WHAT THIS TASK INVOLVES.
Convert the items, starting at the first line and ending at the line that contains "(1003, 1284).", into a Markdown table with the columns Row and Line. Put the row number under Row and the line under Line, skip any blank lines, and leave the pictures out.

ITEMS.

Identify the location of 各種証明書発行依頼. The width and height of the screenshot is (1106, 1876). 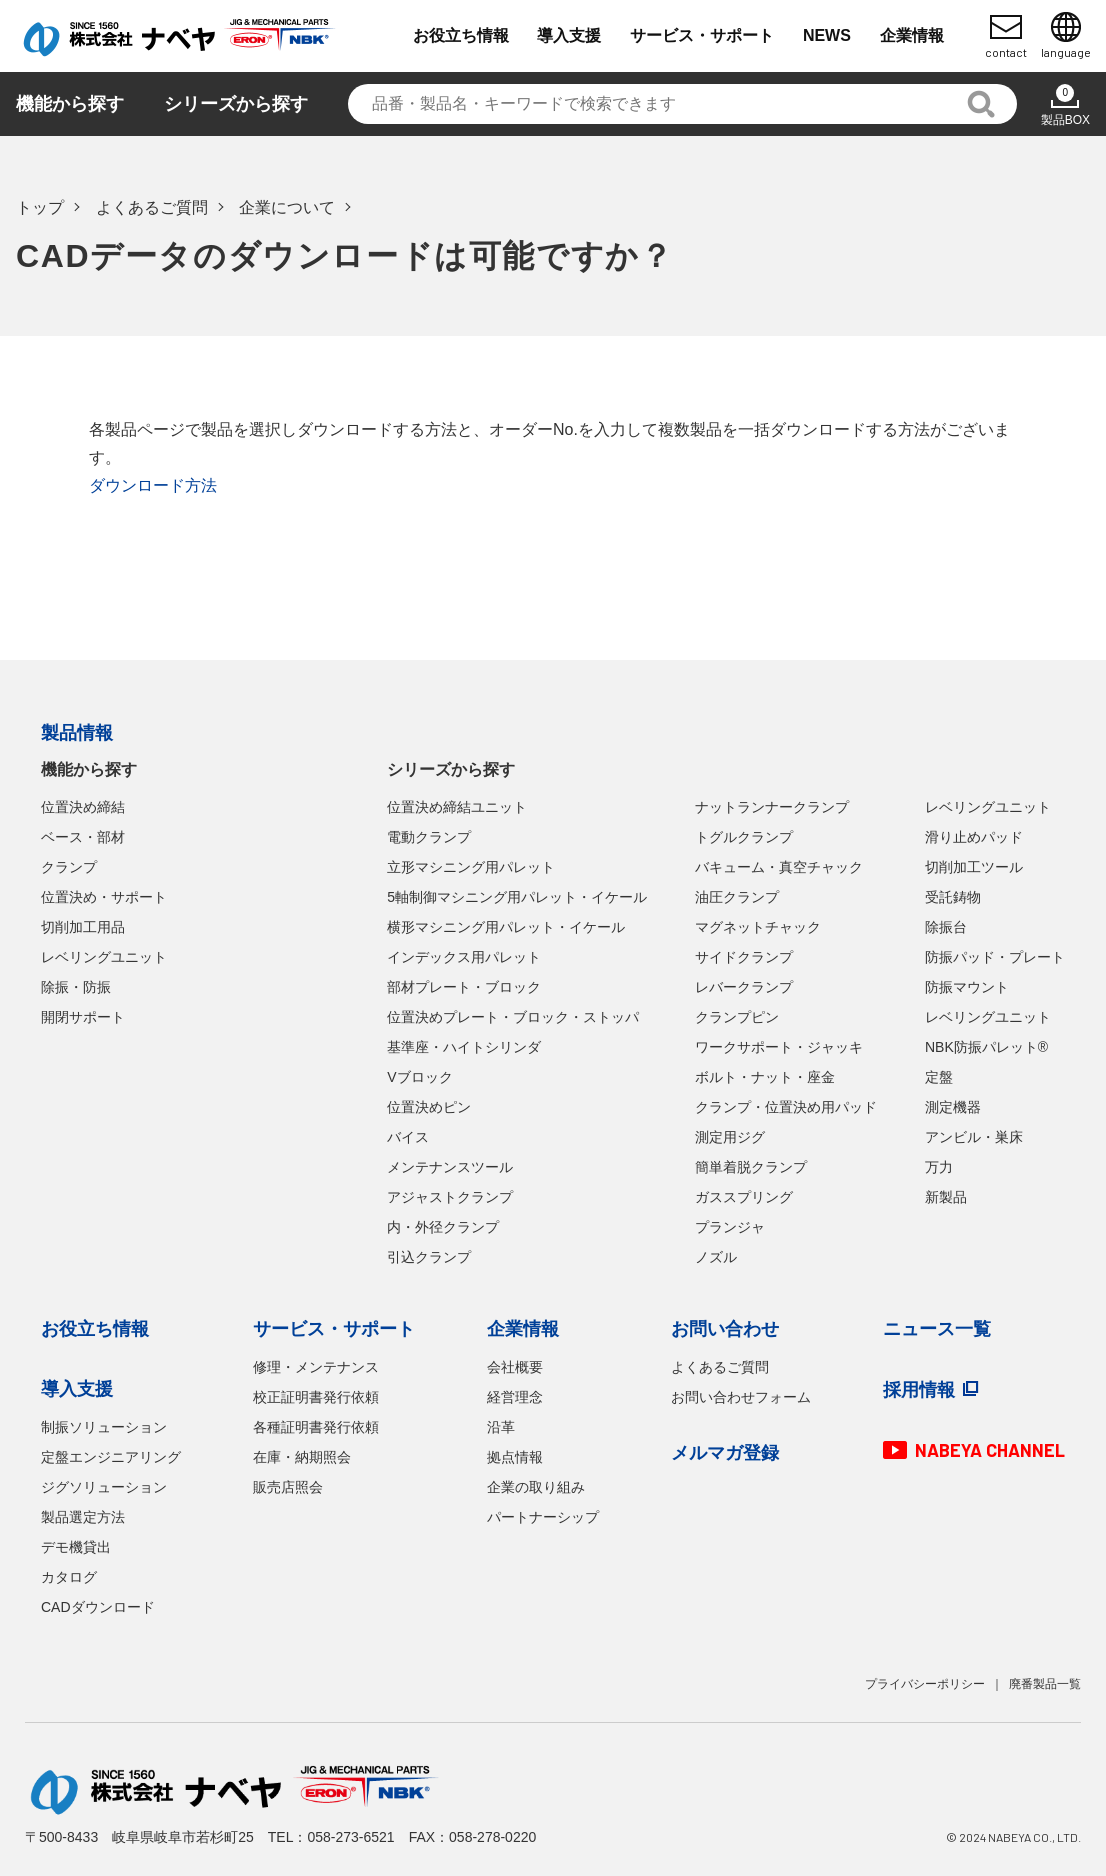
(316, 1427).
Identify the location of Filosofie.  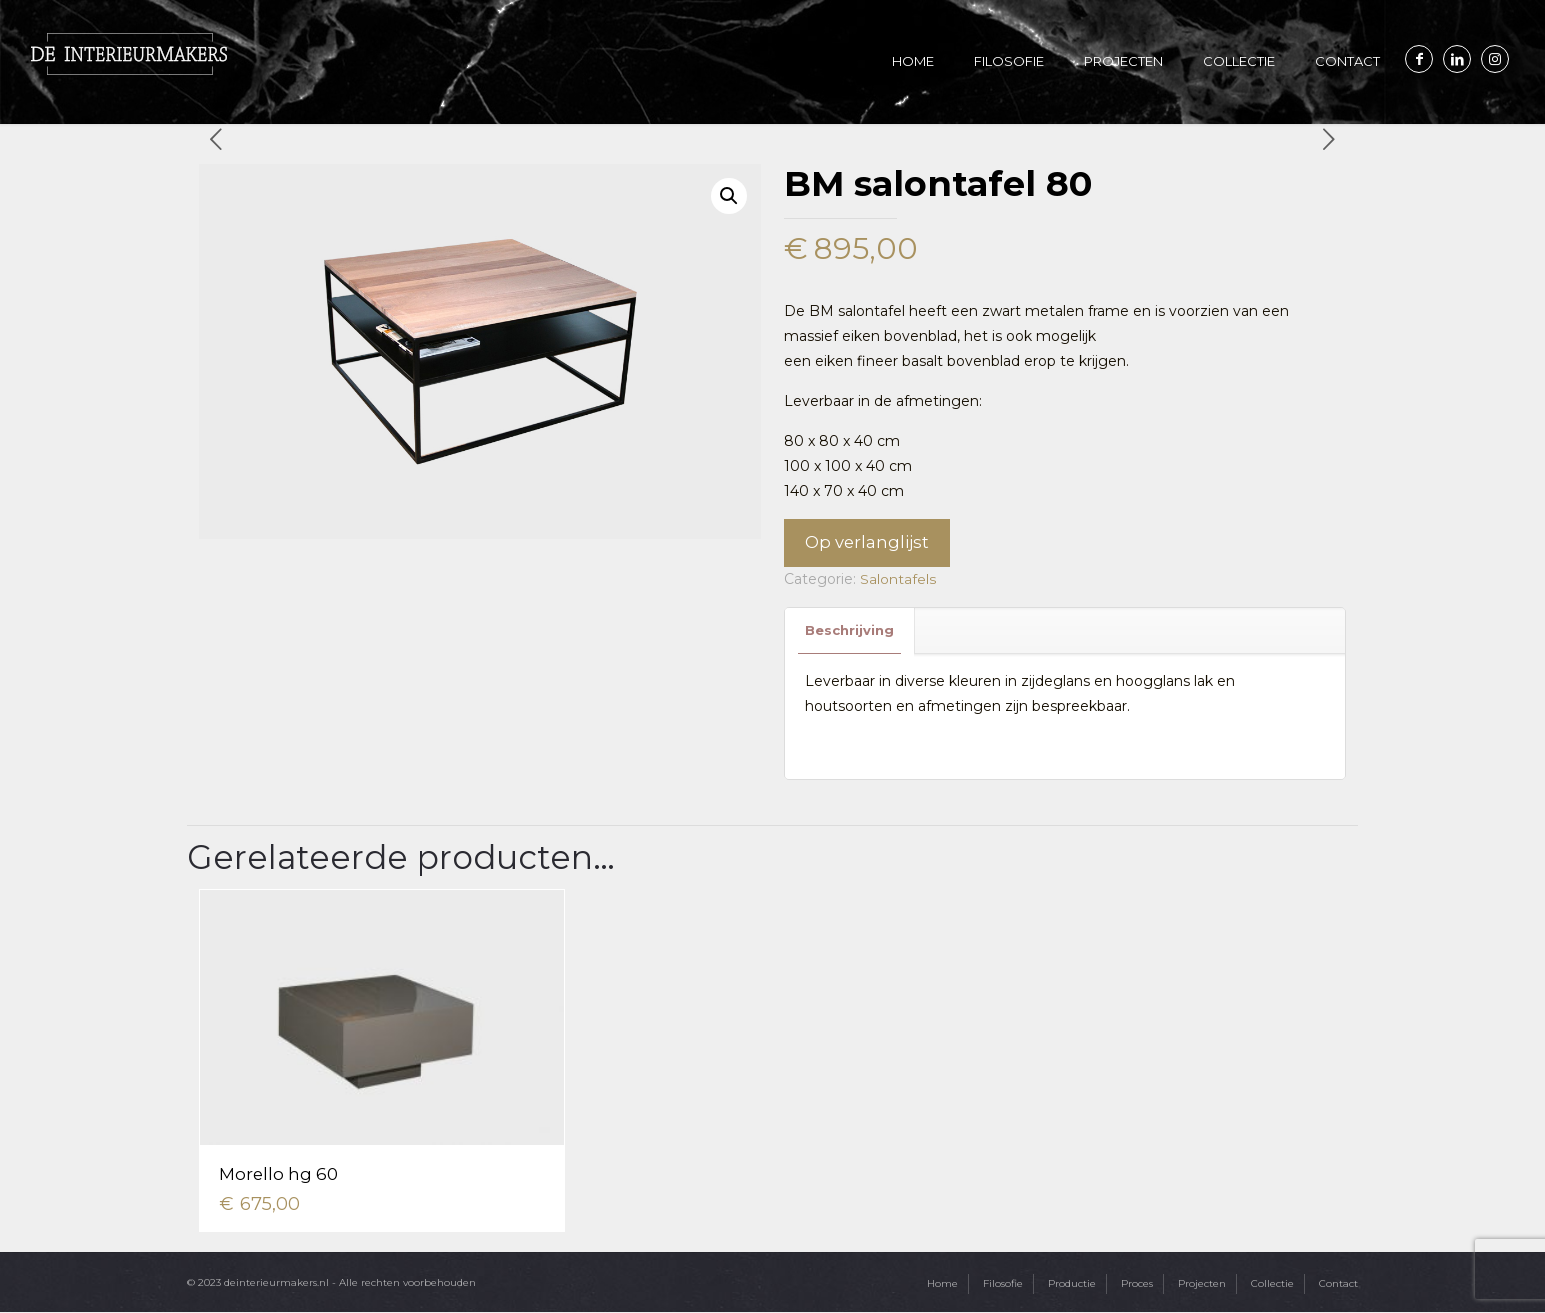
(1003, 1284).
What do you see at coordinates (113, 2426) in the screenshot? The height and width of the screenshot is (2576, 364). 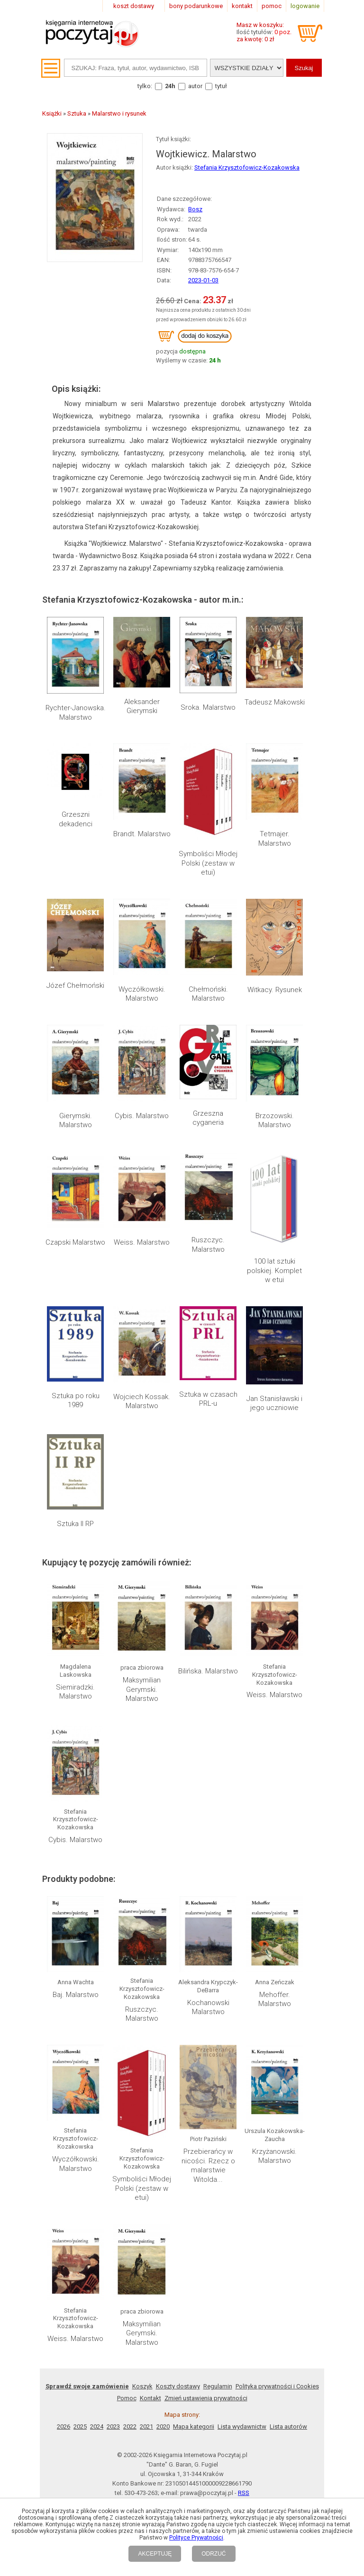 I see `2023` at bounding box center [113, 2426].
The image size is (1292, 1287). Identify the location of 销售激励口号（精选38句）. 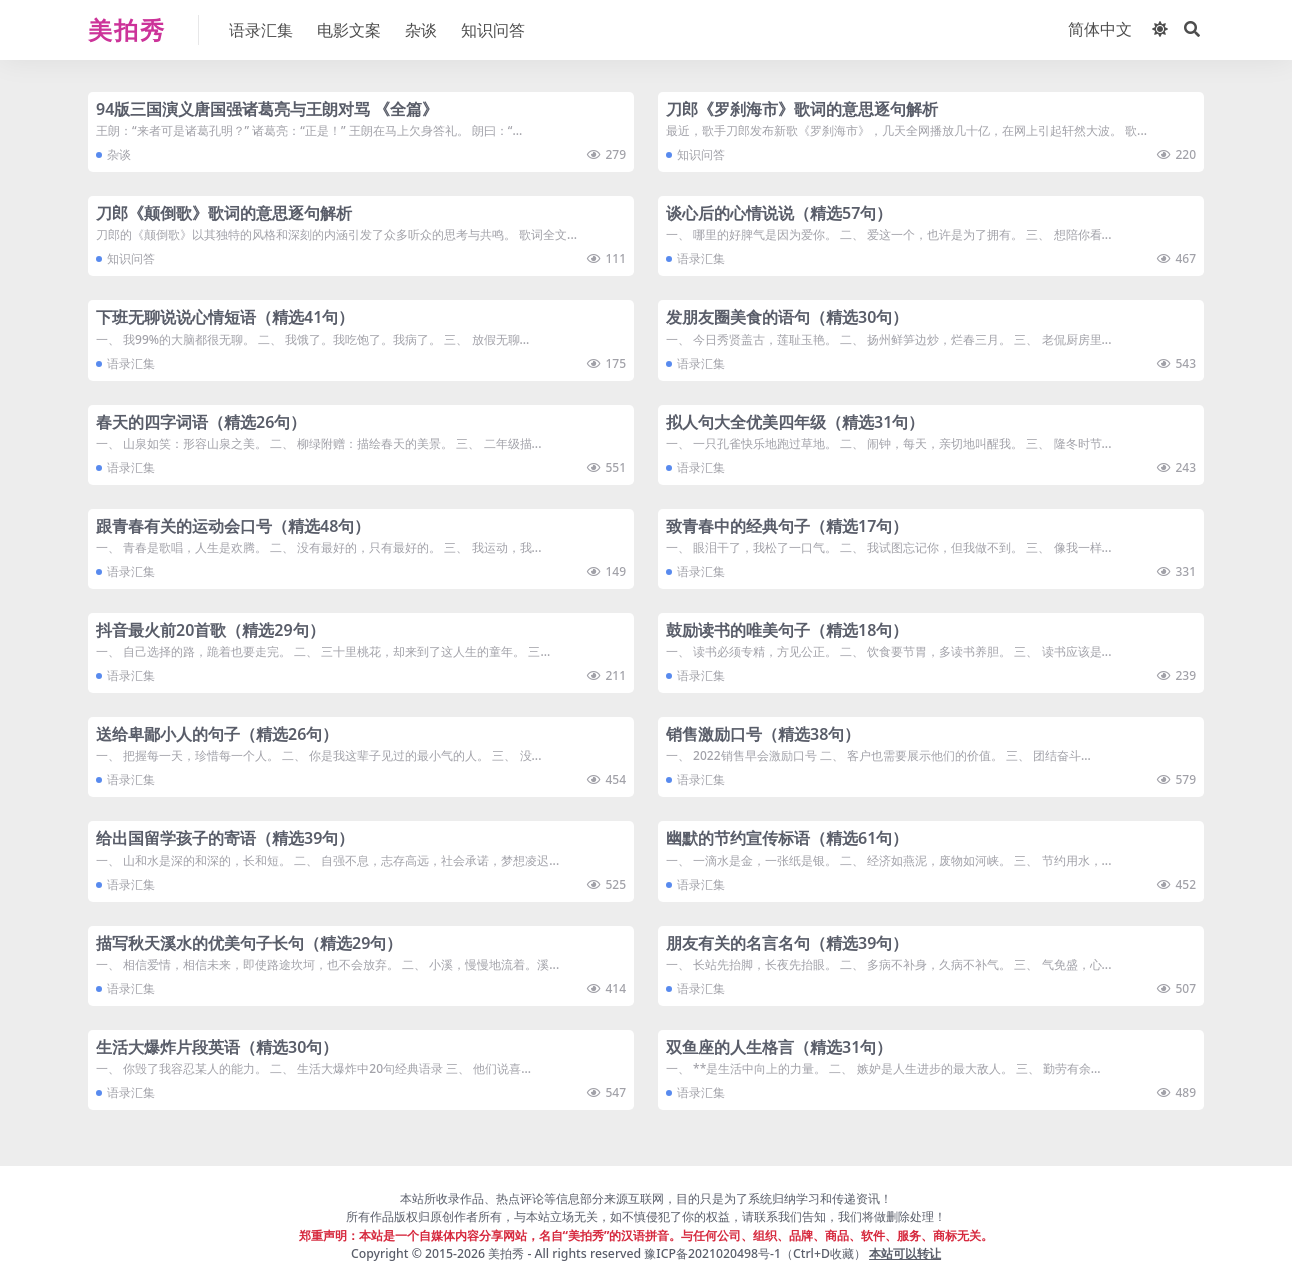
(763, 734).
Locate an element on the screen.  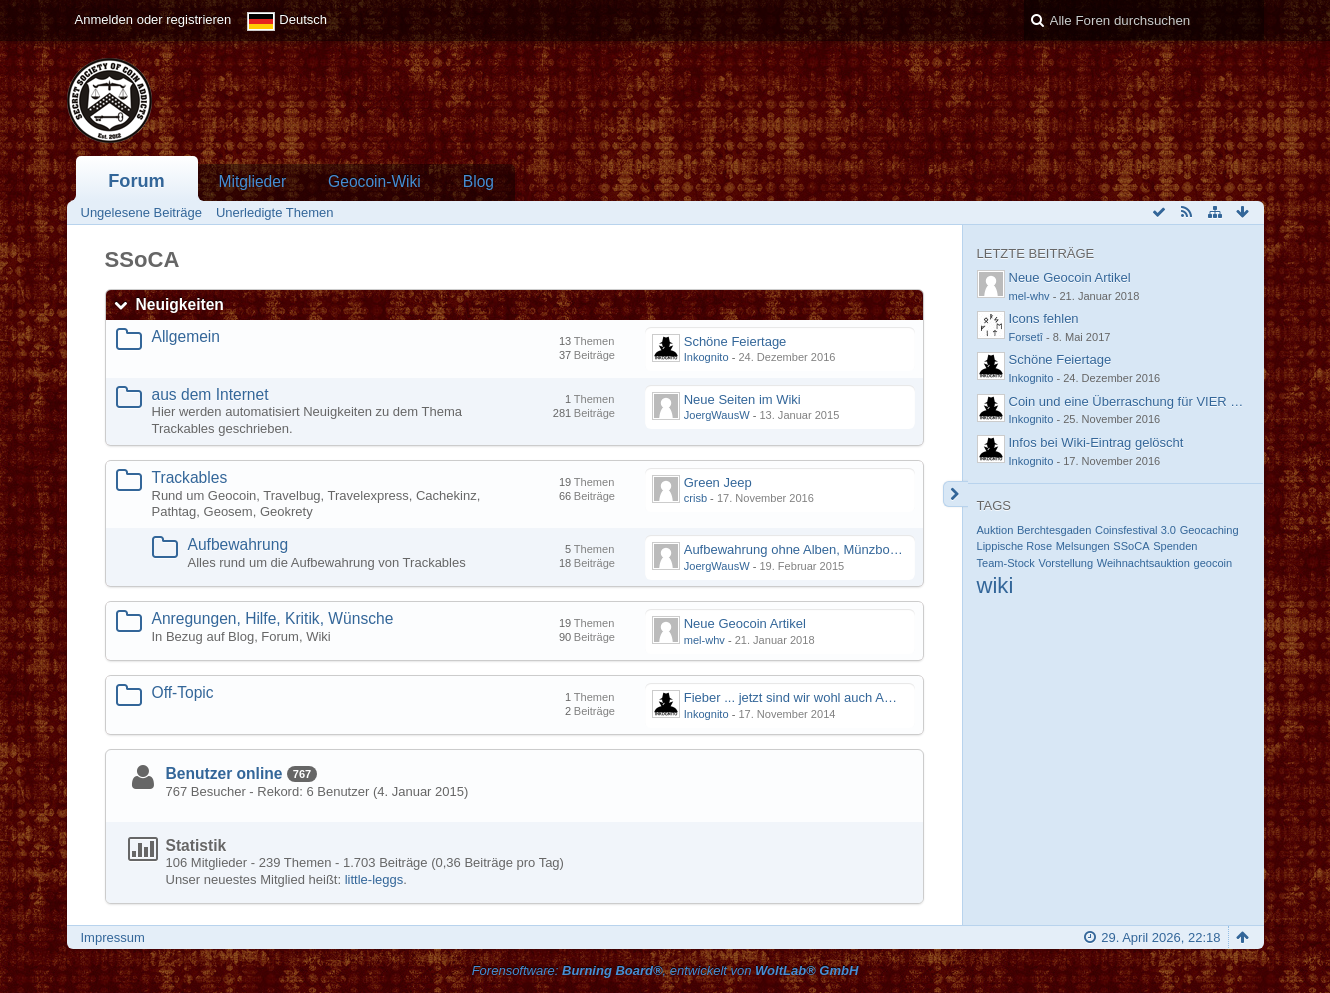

CORRECT ANSWER.
| Row | Line |
|---|---|
| 1 | Identify the location of 各種証明書発行依頼. The width and height of the screenshot is (1106, 1876).  |
| 2 | (316, 1427). |
| 3 | Identify the location of Filosofie.   |
| 4 | (1003, 1284). |